The Architecture Billings Index (ABI) rose to a seasonally adjusted level of 47.5 in October from 47.0 in September, the American Institute of Architects reported on Wednesday. AIA says, “The ABI serves as a leading economic indicator that leads nonresidential construction activity by approximately 9-12 months.” The ABI is derived from the share of responding architecture firms that report a gain in billings over the previous month less the share reporting a decline in billings, presented on a 0-to-100 scale. Any score below 50 means that firms with decreased billings outnumbered firms with increased billings. An index of the value of new signed design contracts topped 50 for the first time since February, rising to 51.7 from 48.9 in September. ABI scores by practice specialty (based on three-month moving averages) rose: residential (mostly multifamily), 55.1 (up from 53.7 in September, the third month in a row above 50); mixed, 52.7 (up from 48.5); commercial/industrial, 48.0 (up from 44.3); and institutional, 42.2 (up from 41.5).
Selective materials shortages and price increases continue to affect contractors. AGC has received reports of cement shortages in California and Utah, and copies of price increase notices, effective in early January, from three fires sprinkler suppliers. Readers are invited to send information regarding materials to email@example.com. Participants in the October ABI survey also reported problems. “Overall, six in 10 responding firms this month indicated that they have seen some degree of higher prices/more limited availability of construction materials over the past six to 12 months, with 32% reporting significantly higher prices/limited availability, and 28% reporting modestly higher prices/limited availability. At firms that reported that they have seen higher prices/more limited availability for construction materials in the past six to 12 months, 91% indicated that price/availability issues are at least a somewhat serious problem at their firm, with 15% reporting it as a very serious problem.”

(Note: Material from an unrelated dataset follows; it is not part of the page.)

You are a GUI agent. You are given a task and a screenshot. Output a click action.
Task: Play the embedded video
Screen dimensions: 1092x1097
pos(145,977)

Housing starts (units) increased 4.9% at a seasonally adjusted annual rate from September to October and 14% year-over-year (y/y), Census reported on Wednesday. Multifamily (five or more units) starts slumped 3.2% for the month and 20% y/y. Single-family starts jumped 6.4% and 29%, respectively. Residential permits were unchanged from September and up 2.8% y/y, with single-family permits up 0.6% and 21%, respectively, and multifamily permits down 5.9% and 31%. Nevertheless, Wells Fargo Economics commented, “There is still an immense undersupply of all types of housing, particularly affordable rental housing. We expect apartment demand to ramp back up once the pandemic is comfortably behind us.”